The Fae storyline is very well done. It's not a revolutionary subject (Melissa Marr, Maggie Stiefvater, Aprilynne Pike having charted this fictional territory) but I appreciated that Cuono didn't get bogged down in Gaelic mythology or strict legendary Gothicism. She really put the fun into the fairy subject as Callie and Lola discover the joy of their powers and take their change in stride.
Something that did grate throughout the book was the poorly written Australian love interest, Oliver `Oli'. As an Aussie, I started out mildly amused by Oli's clichéd speech and Paul Hogan-esque appeal. But it did get to the point where he was so far off the mark it became a little annoying. Take the exchange below, for example.

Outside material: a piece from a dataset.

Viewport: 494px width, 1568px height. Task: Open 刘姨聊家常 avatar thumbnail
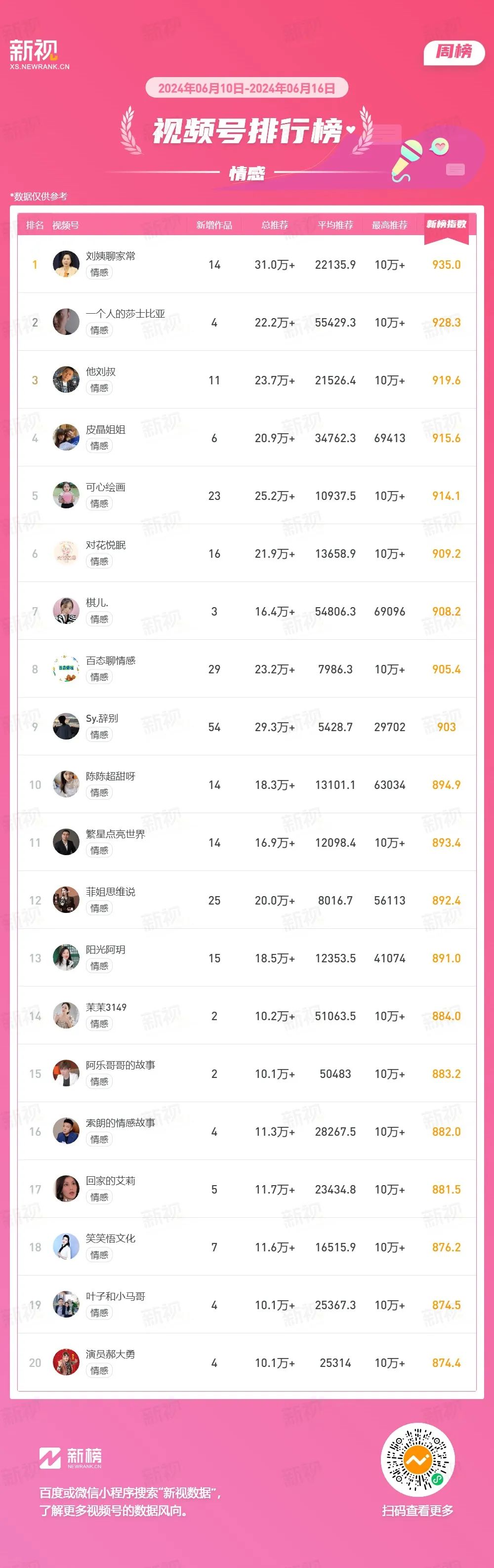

"Would you like to come in for some tea?" The words tumbled out of my mouth before I could stop them.
"It's very nice to meet you too," he said, looking like some Aussie God. "It's a little too early for a cuppa tea isn't it?"
"What?" I asked, confused. "It's never too early for tea."

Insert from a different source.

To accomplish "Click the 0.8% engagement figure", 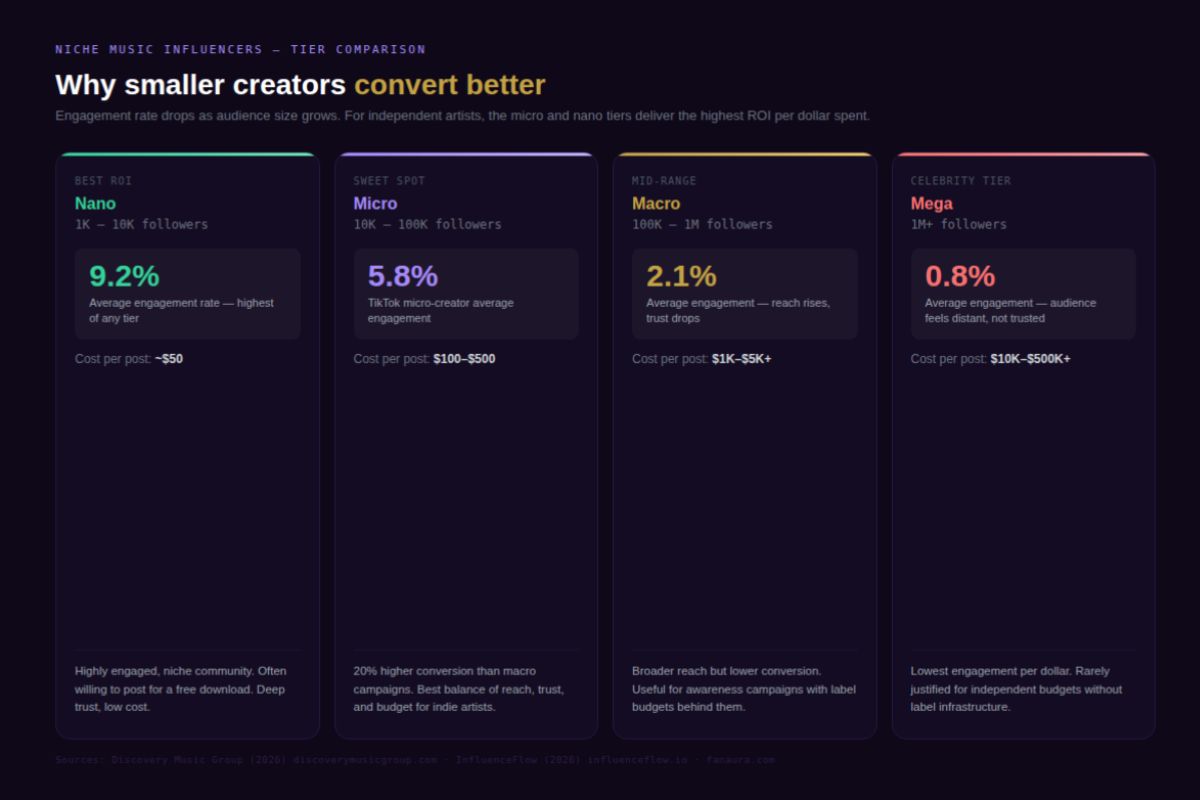I will tap(960, 276).
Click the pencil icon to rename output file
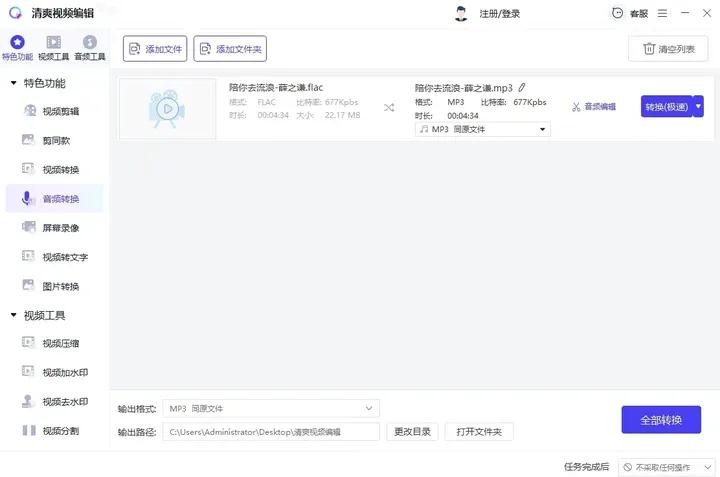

"Oh." He chuckled. "Sorry, I keep forgetting I'm not home anymore. When someone invites you over for tea in Australia it means supper. I don't think I'll ever get used to these Yank customs."
He's invited inside for some tea thinking that Callie means `supper' - yet he clarifies by calling it a `cuppa' tea? `Cuppa' means `cup of' - so he's assuming that Callie means "come inside for a cup of supper". Um, huh? Never mind that I, as an Aussie, would never use the word `supper' (what is this, the 1800s?) I would call it `dinner' - and we call tea tea over here, plus if it was eleven o'clock in the morning why would he think this crazy American girl is offering him a really early-bird dinner instead of the hot leaf-based beverage his countrymen also refer to as `tea'? I know, a flippant little exchange - but those trip-ups were so far off the mark that it did give me pause and took me out of the story while I sat there trying to interpret this pigeon-Aussie-English. Not to mention it had me thinking Oli was a complete moron. He also used the word `sheila' (only a backwoods sheep shearer or thoroughbred bogan would use this word . . . not a young Australian male) and called Callie `mate' at every opportunity (Urgh. You never want a guy to call you `mate', it means he doesn't like you as anything other than a `mate'). And he said `Ace' a lot . . . a lot! I think he was written purely for his Aussie appeal (I get it, people love the Aussie accent, and our guys are pretty smoking!) but his characterisation was that of an Aussie parody - written by someone who has never spoken to a living, breathing person from the land down under. Mind you, all of the above could be explained as Oli being Tasmanian . . . enough said.
Okay, so the love interest didn't really gel for me - but it's a testament to Cuono's dramatic storytelling that even when the very important `romance' element of this paranormal romance didn't work for me, I still came away from this book with a smile on my face.
Cuono writes high drama for her protagonists' with a joyful supernatural bent. There are twists and turns through the plot, as Callie learns of the price she must pay for being different. I loved that this was a book for older young adult readers, who are often an after-thought in a genre that is only just starting to realize it has a varying readership!